═══ THE RECORDS

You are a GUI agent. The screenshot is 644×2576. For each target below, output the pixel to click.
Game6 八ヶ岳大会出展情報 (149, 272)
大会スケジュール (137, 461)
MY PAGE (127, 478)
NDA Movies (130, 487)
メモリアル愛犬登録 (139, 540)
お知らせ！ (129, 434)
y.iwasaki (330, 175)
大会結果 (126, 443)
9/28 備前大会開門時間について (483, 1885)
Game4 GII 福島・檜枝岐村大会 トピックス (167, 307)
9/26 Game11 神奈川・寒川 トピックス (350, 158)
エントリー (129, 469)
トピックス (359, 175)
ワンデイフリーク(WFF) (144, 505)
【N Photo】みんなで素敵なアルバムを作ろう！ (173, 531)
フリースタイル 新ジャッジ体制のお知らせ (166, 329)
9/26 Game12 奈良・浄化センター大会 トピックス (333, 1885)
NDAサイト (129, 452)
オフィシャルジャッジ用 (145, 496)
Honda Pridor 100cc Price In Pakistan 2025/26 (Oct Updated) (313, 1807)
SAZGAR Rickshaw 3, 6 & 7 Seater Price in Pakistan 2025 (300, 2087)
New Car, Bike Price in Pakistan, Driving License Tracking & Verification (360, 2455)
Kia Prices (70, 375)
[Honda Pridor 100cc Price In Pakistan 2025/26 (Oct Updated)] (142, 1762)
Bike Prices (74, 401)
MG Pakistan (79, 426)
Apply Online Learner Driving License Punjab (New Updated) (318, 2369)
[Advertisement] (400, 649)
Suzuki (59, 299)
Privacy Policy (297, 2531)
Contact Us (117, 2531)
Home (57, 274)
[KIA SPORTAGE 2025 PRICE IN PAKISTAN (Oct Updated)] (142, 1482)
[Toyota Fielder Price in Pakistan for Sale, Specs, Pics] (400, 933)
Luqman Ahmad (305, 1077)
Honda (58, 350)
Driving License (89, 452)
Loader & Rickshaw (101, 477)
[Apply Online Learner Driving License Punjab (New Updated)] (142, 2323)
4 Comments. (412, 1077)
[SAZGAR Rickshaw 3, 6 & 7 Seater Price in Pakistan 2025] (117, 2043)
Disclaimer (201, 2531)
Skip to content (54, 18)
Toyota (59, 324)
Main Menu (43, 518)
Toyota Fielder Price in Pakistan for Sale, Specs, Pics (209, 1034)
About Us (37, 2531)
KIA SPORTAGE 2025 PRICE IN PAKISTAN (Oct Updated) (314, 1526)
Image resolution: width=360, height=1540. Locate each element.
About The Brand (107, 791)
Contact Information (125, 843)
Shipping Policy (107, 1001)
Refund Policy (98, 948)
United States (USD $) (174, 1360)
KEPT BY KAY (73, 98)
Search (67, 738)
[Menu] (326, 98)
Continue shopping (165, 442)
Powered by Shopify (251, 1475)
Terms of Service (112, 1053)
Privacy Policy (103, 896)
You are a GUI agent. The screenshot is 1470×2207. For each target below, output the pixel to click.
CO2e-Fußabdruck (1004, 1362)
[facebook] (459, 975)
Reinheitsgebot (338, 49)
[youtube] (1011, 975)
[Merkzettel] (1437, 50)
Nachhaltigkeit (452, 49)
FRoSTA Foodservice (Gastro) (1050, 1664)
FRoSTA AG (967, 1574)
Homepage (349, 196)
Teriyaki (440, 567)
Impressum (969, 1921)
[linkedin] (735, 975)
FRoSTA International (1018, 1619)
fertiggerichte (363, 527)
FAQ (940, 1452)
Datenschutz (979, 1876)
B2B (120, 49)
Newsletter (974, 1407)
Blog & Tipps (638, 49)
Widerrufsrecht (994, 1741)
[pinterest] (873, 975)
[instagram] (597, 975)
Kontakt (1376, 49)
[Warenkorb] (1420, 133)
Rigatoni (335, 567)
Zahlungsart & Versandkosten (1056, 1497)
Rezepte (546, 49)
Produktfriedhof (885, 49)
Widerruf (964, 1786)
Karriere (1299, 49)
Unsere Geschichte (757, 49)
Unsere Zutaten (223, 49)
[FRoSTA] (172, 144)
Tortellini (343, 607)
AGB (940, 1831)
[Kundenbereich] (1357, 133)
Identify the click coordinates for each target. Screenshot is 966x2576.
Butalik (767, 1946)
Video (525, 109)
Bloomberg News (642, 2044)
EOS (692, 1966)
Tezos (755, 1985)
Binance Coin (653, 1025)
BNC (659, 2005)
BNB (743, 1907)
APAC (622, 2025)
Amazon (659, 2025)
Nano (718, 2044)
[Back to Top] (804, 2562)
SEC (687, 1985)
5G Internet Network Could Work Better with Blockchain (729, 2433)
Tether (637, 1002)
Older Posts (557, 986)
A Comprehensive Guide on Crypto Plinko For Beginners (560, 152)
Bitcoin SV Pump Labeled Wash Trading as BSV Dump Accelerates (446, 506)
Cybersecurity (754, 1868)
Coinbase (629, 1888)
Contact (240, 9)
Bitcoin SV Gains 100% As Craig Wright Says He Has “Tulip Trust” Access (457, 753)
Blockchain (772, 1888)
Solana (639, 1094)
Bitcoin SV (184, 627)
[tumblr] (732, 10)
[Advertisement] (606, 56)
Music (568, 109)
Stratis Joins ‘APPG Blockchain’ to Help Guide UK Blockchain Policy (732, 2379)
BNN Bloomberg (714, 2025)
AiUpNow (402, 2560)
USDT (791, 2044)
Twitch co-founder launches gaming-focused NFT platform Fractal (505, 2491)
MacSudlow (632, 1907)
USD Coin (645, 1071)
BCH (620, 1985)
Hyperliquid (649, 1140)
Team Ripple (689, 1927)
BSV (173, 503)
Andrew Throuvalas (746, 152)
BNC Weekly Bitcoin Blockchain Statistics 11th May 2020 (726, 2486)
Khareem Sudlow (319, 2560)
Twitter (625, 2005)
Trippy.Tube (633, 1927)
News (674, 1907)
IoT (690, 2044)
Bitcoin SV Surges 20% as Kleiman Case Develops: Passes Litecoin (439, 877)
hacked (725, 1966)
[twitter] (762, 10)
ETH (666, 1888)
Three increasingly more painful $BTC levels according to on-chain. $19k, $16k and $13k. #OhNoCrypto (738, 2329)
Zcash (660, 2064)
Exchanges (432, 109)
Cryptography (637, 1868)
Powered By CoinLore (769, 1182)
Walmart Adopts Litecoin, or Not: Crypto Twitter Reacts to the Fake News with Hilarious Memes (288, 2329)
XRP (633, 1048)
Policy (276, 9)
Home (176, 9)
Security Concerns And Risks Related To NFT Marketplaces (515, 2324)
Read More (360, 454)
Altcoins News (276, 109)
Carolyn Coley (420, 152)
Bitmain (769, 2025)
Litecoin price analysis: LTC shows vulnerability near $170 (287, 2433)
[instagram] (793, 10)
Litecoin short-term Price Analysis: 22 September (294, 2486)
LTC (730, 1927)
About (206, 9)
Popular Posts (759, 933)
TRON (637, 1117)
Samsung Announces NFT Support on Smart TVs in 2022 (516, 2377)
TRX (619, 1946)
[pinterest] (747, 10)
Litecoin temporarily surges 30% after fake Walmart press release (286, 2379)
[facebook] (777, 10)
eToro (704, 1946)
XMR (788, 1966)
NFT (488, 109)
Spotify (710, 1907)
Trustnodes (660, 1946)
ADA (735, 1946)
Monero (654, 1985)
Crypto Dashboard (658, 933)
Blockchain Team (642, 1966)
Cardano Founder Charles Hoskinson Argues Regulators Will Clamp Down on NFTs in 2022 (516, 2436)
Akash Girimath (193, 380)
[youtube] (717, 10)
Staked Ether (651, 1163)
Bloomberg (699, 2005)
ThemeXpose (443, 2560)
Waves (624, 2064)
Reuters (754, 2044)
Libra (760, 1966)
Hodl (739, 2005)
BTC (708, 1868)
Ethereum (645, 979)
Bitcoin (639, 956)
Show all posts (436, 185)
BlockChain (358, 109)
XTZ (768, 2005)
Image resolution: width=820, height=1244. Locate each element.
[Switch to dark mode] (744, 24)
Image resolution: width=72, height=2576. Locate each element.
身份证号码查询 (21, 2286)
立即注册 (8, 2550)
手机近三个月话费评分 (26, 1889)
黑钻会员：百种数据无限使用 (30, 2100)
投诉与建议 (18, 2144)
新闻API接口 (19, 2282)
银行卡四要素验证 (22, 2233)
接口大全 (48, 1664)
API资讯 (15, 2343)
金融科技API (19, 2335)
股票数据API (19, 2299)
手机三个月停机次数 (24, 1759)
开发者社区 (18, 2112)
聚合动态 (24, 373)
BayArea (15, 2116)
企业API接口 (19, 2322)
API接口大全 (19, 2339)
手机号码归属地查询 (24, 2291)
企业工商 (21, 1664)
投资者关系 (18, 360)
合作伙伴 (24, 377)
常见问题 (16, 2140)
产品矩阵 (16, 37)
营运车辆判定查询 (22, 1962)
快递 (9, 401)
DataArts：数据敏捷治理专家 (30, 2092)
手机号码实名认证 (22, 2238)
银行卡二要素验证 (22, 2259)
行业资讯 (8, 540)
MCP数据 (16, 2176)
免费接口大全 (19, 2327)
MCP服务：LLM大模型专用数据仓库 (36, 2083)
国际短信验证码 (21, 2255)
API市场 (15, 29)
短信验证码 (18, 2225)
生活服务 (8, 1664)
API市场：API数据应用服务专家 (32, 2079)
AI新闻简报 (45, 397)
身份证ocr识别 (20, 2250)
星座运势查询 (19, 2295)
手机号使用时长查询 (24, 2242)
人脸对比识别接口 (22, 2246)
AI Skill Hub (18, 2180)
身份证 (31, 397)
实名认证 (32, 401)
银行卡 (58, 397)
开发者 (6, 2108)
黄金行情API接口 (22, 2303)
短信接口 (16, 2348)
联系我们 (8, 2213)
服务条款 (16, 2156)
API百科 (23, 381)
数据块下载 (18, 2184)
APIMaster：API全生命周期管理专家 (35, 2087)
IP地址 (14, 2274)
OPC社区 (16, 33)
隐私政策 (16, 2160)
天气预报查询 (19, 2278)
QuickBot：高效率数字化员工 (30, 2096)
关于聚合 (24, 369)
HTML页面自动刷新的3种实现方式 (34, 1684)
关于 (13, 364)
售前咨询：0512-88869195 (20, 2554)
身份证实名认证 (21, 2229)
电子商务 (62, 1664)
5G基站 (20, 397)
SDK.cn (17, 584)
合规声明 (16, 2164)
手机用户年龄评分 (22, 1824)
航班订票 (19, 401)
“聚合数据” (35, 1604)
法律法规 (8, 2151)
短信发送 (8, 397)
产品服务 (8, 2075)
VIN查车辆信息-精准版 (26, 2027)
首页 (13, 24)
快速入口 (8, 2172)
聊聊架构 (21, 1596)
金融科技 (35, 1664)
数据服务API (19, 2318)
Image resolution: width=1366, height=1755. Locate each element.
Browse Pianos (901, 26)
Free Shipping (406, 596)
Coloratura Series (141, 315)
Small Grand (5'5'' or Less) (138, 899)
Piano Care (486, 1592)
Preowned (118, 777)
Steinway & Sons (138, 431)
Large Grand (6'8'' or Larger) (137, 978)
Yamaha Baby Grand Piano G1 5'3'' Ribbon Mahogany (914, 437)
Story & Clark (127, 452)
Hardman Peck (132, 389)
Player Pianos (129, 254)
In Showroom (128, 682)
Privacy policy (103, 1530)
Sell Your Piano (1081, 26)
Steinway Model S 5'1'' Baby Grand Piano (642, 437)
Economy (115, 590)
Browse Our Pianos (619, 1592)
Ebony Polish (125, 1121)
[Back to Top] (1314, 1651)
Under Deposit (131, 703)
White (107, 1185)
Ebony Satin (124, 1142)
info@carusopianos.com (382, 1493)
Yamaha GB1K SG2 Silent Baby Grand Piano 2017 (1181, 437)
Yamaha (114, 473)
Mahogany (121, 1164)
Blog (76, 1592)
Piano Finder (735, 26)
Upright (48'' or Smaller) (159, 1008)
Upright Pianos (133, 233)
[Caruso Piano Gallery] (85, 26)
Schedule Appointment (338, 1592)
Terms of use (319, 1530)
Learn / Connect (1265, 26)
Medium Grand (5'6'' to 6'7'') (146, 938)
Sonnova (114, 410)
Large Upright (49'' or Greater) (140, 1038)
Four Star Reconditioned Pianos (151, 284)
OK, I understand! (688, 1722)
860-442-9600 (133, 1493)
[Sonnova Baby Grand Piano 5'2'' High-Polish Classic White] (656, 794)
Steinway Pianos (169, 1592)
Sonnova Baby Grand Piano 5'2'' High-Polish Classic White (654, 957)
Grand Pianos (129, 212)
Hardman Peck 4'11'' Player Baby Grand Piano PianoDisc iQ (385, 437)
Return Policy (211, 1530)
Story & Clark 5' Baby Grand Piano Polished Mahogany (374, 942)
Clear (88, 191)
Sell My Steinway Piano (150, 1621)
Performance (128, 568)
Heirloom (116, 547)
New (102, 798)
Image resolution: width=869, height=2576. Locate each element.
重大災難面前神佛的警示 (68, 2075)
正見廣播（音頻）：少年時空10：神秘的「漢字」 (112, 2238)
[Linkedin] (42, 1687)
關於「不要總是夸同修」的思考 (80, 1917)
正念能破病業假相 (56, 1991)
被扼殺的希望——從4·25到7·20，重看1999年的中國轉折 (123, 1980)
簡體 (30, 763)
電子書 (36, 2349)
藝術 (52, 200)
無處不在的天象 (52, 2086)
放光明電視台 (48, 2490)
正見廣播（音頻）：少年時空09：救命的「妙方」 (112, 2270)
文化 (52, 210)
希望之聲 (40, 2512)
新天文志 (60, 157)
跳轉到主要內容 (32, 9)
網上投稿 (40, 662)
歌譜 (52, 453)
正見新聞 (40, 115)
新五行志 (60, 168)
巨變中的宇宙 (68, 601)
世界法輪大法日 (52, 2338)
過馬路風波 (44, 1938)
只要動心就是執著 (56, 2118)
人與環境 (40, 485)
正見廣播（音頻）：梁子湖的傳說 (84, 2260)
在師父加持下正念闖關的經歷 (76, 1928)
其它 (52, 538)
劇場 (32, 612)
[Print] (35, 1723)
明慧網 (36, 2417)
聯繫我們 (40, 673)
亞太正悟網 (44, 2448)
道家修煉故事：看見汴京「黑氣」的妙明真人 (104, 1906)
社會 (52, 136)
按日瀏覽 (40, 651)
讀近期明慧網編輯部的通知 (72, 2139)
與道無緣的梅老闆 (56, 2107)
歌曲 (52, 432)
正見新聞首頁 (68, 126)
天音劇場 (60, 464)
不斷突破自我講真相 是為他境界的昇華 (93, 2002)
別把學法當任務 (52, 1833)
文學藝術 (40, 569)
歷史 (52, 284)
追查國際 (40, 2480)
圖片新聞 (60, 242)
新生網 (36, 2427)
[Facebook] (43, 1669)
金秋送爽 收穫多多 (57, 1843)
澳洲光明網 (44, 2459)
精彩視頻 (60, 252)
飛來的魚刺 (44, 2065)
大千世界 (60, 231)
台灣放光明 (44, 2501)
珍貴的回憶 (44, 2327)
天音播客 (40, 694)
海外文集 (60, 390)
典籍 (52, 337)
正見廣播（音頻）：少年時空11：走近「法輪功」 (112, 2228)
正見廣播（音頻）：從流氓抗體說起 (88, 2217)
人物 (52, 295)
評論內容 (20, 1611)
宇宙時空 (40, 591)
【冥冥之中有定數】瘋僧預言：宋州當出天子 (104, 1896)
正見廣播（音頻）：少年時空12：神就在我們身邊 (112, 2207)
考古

══════

◆ TASK DESCRIPTION
From the line with "道家修煉故事：看見汴京「黑氣」的妙明真人 (104, 1906)" to the last line of the material, give every line again exactly, and only those lines.

◆ TASK OUTPUT
道家修煉故事：看見汴京「黑氣」的妙明真人 (104, 1906)
社會 (52, 136)
按日瀏覽 (40, 651)
讀近期明慧網編輯部的通知 (72, 2139)
與道無緣的梅老闆 (56, 2107)
歌曲 (52, 432)
正見新聞首頁 (68, 126)
天音劇場 (60, 464)
不斷突破自我講真相 是為他境界的昇華 (93, 2002)
別把學法當任務 (52, 1833)
文學藝術 (40, 569)
歷史 (52, 284)
追查國際 (40, 2480)
圖片新聞 (60, 242)
新生網 (36, 2427)
[Facebook] (43, 1669)
金秋送爽 收穫多多 (57, 1843)
澳洲光明網 (44, 2459)
精彩視頻 (60, 252)
飛來的魚刺 (44, 2065)
大千世界 (60, 231)
台灣放光明 (44, 2501)
珍貴的回憶 (44, 2327)
天音播客 (40, 694)
海外文集 (60, 390)
典籍 (52, 337)
正見廣播（音頻）：少年時空11：走近「法輪功」 (112, 2228)
正見廣播（音頻）：從流氓抗體說起 (88, 2217)
人物 (52, 295)
評論內容 (20, 1611)
宇宙時空 (40, 591)
【冥冥之中有定數】瘋僧預言：宋州當出天子 (104, 1896)
正見廣播（音頻）：少年時空12：神就在我們身邊 (112, 2207)
考古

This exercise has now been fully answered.